At AnotherDay, we are still seeing a significant increase in private prosecutions, from large insurance fraud, white collar crime, and individual victims of crime, all of whom are seeking access to justice.  However, the unique conditions of lock down, with staff working from home, limited travel opportunities, and inability to meet face to face, has made conducting criminal investigations more challenging. So what considerations should be made when conducting criminal investigations remotely?

The main consideration when conducting a private prosecution is ensuring the process is open, fair and transparent. From the outset, and as outlined in the Code for Private Prosecutors, the fairness of trial must be considered at all times. Interviewing witnesses and victims of crime should always be conducted in a way that withstands the most stringent of scrutiny, and these standards must not be dropped even in the current climate.

So, what to bear in mind when conducting criminal investigations remotely?

As with any criminal case, interviewing victims and witnesses are key, and their statements form the base of a private prosecution. This process has been made more challenging by conducting these remotely, but the advent of a myriad of conference facilities has made this more straightforward. In criminal cases we routinely audio record our interviews with witnesses to ensure the process is totally transparent, and so consideration should be given to recording these remote interviews. While there is never any substitute for an interview being conducted face to face, this allows investigators to record the process, share relevant documents, and allow the whole process to be recreated at a later stage if needed.

A further consideration is the gathering of documentary material, and ensuring the continuity of these items. Using secure platforms to transfer material and documentation is evidently crucial, and ideally using a system which allows the audit of the transfer and chain of custody. With criminal proceedings, we ensure correspondence with individual victims and witnesses is retained and scheduled, to ensure we adhere with the stringent requirements of the UK criminal courts, something that has not changed while conducting private prosecutions remotely.

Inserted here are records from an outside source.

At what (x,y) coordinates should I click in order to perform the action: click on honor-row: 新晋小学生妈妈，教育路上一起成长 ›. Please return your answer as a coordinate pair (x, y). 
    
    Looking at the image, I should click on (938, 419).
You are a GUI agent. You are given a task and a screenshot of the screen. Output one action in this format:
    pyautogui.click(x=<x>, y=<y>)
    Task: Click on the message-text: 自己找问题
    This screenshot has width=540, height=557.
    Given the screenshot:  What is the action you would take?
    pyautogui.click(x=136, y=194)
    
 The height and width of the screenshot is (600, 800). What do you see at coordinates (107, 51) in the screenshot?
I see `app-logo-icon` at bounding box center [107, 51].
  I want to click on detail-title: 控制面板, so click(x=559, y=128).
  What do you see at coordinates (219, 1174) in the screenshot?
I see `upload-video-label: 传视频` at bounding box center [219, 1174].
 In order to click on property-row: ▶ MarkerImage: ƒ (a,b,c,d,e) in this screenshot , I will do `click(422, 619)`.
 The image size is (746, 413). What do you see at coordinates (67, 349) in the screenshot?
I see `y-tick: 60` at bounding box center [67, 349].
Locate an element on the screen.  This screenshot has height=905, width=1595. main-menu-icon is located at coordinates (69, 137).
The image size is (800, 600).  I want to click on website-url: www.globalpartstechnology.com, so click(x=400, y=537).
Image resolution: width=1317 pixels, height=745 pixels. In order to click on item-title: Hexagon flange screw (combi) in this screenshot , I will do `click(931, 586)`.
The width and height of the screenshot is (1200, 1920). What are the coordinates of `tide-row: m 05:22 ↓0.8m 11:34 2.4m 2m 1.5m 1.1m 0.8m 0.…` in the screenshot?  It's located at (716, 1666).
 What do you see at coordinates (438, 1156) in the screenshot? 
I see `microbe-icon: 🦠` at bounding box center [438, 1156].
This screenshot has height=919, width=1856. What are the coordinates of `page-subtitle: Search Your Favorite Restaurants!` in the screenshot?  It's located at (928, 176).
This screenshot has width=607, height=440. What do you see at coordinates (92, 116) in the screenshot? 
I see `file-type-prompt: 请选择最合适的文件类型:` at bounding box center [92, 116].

A further consideration is the recovery of digital material, whether from a device or network, to assist in an investigation. Evidently this is logistically challenging under lockdown, however technological advances have enabled obtaining data remotely - using reputable providers to obtain, catalogue and manage the material is vital. In some cases, an actual device will have to be recovered - if physical collection is impossible, then consideration should be given to video recording the device being packaged correctly, couriered, and then the same process conducted in reverse. While not ideal, this ensures the integrity and continuity of the devices to be analysed.

As time passes, hopefully investigations will return to normal. In the short term, crime continues to be committed, and a swift and decisive response needed. Ensuring the investigation is planned correctly will go a long way to minimising potential risks to the case further down the line.